UA Little Rock, community partners to host six-week film, discussion series on immigration in America

The University of Arkansas at Little Rock is part of a community partnership that will host a six-week public programming film and discussion series about immigration in America March 7 to April 16.

A $1,300 grant from the National Endowment for Humanities brings the immigration program series, “Becoming American: A Documentary Film and Discussion Series on Our Immigration Experience,” to Little Rock. The grant was awarded to UA Little Rock’s Ottenheimer Library and Anderson Institute on Race and Ethnicity, as well as the Central Arkansas Library System (CALS), El Zocalo, and Philander Smith College.

UA Little Rock is one of only 32 cultural and educational institutions in the U.S. selected to participate in the “Becoming American” series, a project by Cite Lore in collaboration with the Immigration and Ethnic History Society and the International Coalition of Sites of Conscience.

The series events, which are free and open to the public, will feature documentary film screenings and scholar-led discussions designed to encourage an informed discussion of immigration issues against the backdrop of our immigration history. The discussion will include topics like immigration and work, the history of immigration in American, prejudice against immigrants, and immigration in popular culture.

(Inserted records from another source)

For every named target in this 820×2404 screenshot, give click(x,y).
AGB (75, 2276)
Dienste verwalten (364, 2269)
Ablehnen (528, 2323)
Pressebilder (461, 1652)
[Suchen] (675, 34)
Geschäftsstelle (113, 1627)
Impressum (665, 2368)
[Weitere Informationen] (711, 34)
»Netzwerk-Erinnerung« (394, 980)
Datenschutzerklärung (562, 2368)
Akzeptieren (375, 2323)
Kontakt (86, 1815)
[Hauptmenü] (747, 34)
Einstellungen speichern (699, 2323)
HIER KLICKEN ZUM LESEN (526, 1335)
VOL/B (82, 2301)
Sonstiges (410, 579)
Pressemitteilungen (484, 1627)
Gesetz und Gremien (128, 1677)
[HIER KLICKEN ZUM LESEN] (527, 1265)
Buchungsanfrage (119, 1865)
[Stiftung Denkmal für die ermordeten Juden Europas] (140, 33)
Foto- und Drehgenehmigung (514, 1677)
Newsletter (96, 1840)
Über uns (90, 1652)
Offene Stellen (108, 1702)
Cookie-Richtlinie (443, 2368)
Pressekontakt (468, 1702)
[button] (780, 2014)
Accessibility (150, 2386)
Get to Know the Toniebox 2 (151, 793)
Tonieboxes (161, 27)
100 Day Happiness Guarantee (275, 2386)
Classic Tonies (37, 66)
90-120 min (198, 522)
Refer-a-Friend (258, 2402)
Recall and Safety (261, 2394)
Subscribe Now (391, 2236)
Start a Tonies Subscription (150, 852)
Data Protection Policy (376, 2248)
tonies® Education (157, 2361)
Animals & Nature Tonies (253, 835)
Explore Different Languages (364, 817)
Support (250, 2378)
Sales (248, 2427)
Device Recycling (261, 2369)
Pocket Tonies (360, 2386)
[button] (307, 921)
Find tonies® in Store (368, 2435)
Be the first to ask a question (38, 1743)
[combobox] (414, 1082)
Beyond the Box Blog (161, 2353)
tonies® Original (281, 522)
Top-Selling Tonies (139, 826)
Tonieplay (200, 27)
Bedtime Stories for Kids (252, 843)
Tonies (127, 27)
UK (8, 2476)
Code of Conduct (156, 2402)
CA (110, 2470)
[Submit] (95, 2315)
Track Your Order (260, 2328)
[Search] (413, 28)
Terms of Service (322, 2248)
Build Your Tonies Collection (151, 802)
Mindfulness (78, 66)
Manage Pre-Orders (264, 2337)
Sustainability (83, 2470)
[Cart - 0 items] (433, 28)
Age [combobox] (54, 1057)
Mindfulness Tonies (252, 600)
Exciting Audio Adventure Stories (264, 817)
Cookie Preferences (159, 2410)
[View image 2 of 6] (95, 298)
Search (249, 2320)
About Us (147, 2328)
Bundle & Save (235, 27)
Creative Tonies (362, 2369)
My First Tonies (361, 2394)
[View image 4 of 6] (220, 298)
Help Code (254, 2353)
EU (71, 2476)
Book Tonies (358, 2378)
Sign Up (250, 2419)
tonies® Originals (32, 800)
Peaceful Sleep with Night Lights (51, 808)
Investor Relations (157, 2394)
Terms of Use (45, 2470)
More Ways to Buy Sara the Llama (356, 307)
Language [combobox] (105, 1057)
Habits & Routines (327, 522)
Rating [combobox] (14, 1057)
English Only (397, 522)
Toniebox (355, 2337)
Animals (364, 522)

Events include the following:

  •      Thursday, March 7, 6 p.m. UA Little Rock Downtown. “The Century of Immigration: 1820-1934” chronicles the period when 40 million immigrants entered the U.S., making immigration a major and defining aspect of American life. Film excerpts from “New York: A Documentary Film” and “The Jewish Americans” followed by a discussion led by Marta Cieslak, assistant professor of history.
  •      Thursday, March 14, 5:30 p.m. CALS Williams Library. “Between Two Worlds: Identity and Acculturation” looks at how immigrants react and adjust to living in a new country and culture, and how they bridge the divide between the traditions and values of their native countries. Film excerpts from “The New Americans” followed by a discussion by Neveen Shafeek Amin, assistant professor of sociology and anthropology.
  •      Saturday, March 23, 3 p.m. CALS Dee Brown Library. “Family and Community” explores how family ties and community institutions have played an essential role in successful migration and adaptation to American life. Film excerpts from “My American Girls” followed by a discussion led by Adriana Lopez-Ramirez, assistant professor of sociology.
  •      Tuesday, March 26, 5:30 p.m. UA Little Rock Ottenheimer Library Room 535. “Promise and Prejudice” explores the tension – historic and current – between Americans’ acceptance of immigrants, including the celebration of their own immigrant heritage, versus the periodic backlash prompted by concern about the economic and cultural effects of newcomers. Film excerpts from “Welcome to Shelbyville” followed by a discussion led by Brian Mitchell, assistant professor of history.
  •      Thursday, April 11, 6 p.m. CALS Nixon Library. “Help Wanted? Immigration and Work” looks at the economic side of immigration, chronicling the essential part immigrant labor has played in building America, as well as the conflicted relationship American workers have had with immigrants. Film excerpt of “Destination America” followed by a discussion led by Brian Mitchell, assistant professor of history.
  •      Tuesday, April 16, 7 p.m. CALS Ron Robinson Theater. “Immigration and Popular Culture” examines the ways the media and popular culture have historically taught newcomers how to “be American,” and how the rich contributions of different immigrant groups have transformed American culture and art. Film excerpt of “The Search for General Tso” by Ian Cheney followed by a discussion led by Andrew Amstutz, assistant professor of history.